Induction is just a formal way to explain the phrase "By adding b as many time as needed". - Nov 28th 2009, 07:03 PMRoam
Like you said theorem states that if f(t) & g(t) are polynomials then $\displaystyle \exists q(t), r(t)$ such that f(t)=q(t)g(t)+r(t), where $\displaystyle g(t) \neq 0$. I just wrote it more clearly.

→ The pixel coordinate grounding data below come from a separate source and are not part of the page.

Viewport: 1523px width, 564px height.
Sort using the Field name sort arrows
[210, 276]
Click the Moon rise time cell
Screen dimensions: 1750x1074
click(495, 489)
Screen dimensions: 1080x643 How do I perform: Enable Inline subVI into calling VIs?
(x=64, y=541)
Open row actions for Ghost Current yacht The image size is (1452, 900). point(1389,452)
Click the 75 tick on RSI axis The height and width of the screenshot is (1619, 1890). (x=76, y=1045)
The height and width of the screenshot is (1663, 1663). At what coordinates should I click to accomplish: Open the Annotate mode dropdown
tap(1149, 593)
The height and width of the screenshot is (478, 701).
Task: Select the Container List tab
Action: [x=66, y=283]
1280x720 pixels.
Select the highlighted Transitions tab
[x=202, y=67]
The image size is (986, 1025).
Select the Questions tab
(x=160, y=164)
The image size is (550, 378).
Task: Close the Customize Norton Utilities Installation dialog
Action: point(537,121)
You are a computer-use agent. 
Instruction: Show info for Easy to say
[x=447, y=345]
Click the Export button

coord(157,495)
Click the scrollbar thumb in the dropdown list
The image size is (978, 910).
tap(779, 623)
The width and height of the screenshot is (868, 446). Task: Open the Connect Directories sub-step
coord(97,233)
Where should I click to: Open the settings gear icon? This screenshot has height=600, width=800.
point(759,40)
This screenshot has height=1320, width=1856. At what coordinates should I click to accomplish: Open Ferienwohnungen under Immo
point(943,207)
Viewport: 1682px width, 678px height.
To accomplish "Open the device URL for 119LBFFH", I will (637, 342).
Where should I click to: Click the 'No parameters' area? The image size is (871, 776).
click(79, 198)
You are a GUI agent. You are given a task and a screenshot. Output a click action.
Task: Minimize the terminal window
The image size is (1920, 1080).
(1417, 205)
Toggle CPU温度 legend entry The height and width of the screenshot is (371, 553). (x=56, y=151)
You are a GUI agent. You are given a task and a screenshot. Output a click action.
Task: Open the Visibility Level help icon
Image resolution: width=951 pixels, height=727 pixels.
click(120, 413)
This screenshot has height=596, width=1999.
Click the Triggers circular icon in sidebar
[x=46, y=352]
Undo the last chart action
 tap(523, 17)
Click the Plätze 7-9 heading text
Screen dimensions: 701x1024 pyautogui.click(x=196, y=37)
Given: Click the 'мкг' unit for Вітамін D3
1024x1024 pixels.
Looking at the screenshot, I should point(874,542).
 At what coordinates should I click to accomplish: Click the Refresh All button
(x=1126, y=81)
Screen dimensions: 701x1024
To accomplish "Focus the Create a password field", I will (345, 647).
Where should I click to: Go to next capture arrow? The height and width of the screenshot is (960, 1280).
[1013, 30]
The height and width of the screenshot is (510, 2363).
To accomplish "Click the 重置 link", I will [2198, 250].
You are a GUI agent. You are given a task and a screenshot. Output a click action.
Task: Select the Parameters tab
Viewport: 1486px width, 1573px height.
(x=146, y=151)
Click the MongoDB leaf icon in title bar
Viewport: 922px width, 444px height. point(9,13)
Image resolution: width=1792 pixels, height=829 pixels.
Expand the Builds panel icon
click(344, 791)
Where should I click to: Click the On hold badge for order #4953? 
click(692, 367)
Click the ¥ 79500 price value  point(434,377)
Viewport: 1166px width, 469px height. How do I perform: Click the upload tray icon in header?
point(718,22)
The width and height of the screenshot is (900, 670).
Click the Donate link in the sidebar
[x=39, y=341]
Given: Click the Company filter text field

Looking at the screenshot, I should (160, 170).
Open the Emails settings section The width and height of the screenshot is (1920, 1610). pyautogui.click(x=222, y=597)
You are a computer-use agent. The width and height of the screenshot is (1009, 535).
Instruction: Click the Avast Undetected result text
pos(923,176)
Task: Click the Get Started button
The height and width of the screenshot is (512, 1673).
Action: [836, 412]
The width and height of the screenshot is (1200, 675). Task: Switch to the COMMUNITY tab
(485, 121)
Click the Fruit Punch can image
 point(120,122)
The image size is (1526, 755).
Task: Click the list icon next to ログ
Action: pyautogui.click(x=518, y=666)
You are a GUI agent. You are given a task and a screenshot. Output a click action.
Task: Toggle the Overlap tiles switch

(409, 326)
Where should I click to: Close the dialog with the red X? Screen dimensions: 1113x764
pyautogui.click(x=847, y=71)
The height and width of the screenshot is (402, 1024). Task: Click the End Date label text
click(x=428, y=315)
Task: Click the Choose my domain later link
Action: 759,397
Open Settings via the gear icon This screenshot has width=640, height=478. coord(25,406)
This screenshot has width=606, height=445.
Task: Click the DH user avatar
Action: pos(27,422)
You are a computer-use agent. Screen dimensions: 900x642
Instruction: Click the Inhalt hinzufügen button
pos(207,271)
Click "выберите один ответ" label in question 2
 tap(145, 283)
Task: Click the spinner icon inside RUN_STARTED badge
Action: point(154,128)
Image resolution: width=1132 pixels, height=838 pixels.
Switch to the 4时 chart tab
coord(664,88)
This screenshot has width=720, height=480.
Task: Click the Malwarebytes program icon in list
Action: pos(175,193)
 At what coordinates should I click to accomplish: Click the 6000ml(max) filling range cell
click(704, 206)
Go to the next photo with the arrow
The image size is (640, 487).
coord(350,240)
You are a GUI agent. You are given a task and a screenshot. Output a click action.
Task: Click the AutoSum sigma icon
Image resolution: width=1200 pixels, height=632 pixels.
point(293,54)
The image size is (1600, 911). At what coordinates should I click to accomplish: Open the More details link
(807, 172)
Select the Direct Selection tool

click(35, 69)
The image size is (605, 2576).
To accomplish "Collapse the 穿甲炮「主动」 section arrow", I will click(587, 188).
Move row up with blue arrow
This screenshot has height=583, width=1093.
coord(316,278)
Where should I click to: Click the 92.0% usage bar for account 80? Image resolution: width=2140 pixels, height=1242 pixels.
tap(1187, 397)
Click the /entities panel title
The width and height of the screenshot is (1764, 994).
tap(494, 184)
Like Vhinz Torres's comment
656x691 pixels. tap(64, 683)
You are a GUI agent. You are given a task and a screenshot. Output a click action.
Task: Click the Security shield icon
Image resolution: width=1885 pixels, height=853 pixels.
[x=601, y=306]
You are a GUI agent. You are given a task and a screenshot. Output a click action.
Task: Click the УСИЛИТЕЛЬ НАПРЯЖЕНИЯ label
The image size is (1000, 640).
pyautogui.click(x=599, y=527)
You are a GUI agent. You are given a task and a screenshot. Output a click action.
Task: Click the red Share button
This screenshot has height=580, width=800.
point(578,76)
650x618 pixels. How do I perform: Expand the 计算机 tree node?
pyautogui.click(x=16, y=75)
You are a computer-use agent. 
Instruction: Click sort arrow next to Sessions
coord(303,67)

So, I would prove the Euclidean algorithm in a slightly different way. If $\displaystyle f(t) \equiv 0$ or if $\displaystyle deq (f) < deg (g)$, then we have the required representation $\displaystyle f(t)=0 g(t)+f(t)$. Now suppose $\displaystyle deg (f) \geq deg (g)$, say $\displaystyle f(t)=a_nt^n +...+a_1t+a_0$ and $\displaystyle g(t)=b_mt^m+...+b_1t+b_0$ where $\displaystyle a_n, b_m \neq 0$ & $\displaystyle n \geq m$.

So we form the polynomial:

$\displaystyle

f_1 (t) = f(t) - \frac{a_n}{b_m} t^{n-m} g(t)

$

Actually, this is the first step in long division.

Then $\displaystyle deg(f_1) < deg (f)$. By induction, there exists polynomials q_1 (t) and r(t) such that $\displaystyle f_1 (t) = q_1(t)g(t)+r(t)$ where neither $\displaystyle r(t) \equiv 0$ or $\displaystyle deg(r) < deg(g)$.

Putting this into the above and solving for f(t):

$\displaystyle f(t)=[q_1 (t) + \frac{a_n}{b_m} t^{n-m}]g(t)+r(t)$

Which is the representation we wanted.